Przekaz przez Rydzyka
W szerszym kadrze widzowie TV Trwam dostrzegą, że na komodzie obok lampki stoi religijny obrazek „Jezu ufam tobie”. Minister sprawiedliwości objaśnia, że praworządność „to tylko pretekst, by urzędnicy brukselscy mogli wywierać ogromne naciski poprzez narzędzia władzy finansowej”. I że prowadzi to „wprost do zniewalania Polski, kolonizacji od strony politycznej, kulturowej i gospodarczej”.
Owszem, tłumaczy Ziobro, w lipcu premier miał inne zdanie ws. weta, bo dał wiarę „europejskim elitom i brukselskim urzędnikom” oraz kuluarowym zapewnieniom, że nie będzie powiązania praworządności z budżetem.

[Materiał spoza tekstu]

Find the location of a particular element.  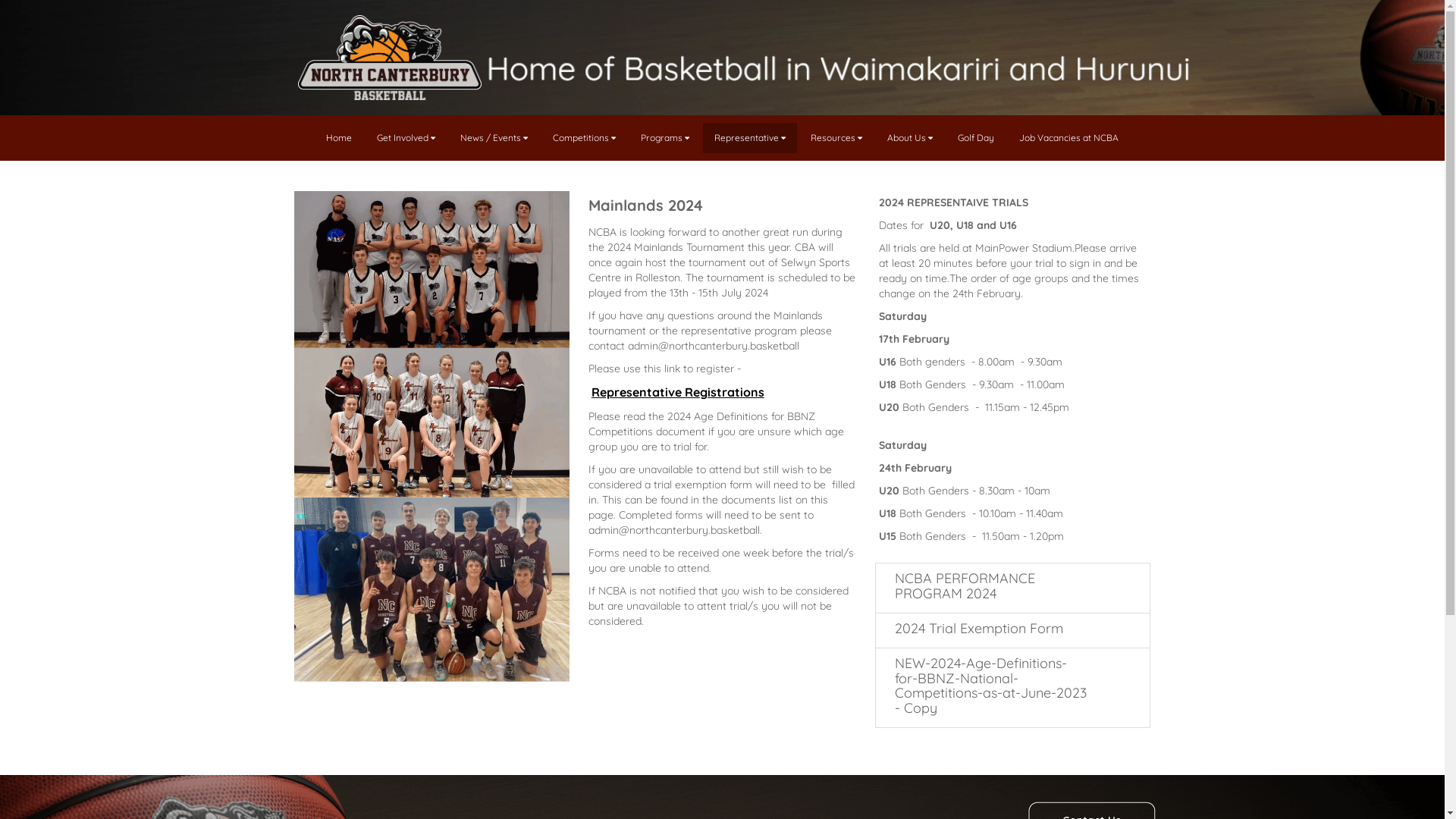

A tymczasem mechanizm wypracowany wtedy – przekonuje widzów TV Trwam Ziobro – „to tworzenie państwa ze stolicą w Brukseli, Warszawa miałaby być stolicą jakiejś prowincji”. A ponieważ „suwerenność nie ma ceny, bo nie można nas kupić”, dlatego o to weto apelował. No i, co znaczące, prezes PiS Jarosław Kaczyński powiedział kategorycznie, że weto jest konieczne. – Tu jesteśmy zgodni. PiS i Solidarna Polska – podkreśla Ziobro. Wyznaje jeszcze, że „jako polityk ma poczucie interesu narodowego”, a to jest właśnie ten moment, gdy tworzy się historia.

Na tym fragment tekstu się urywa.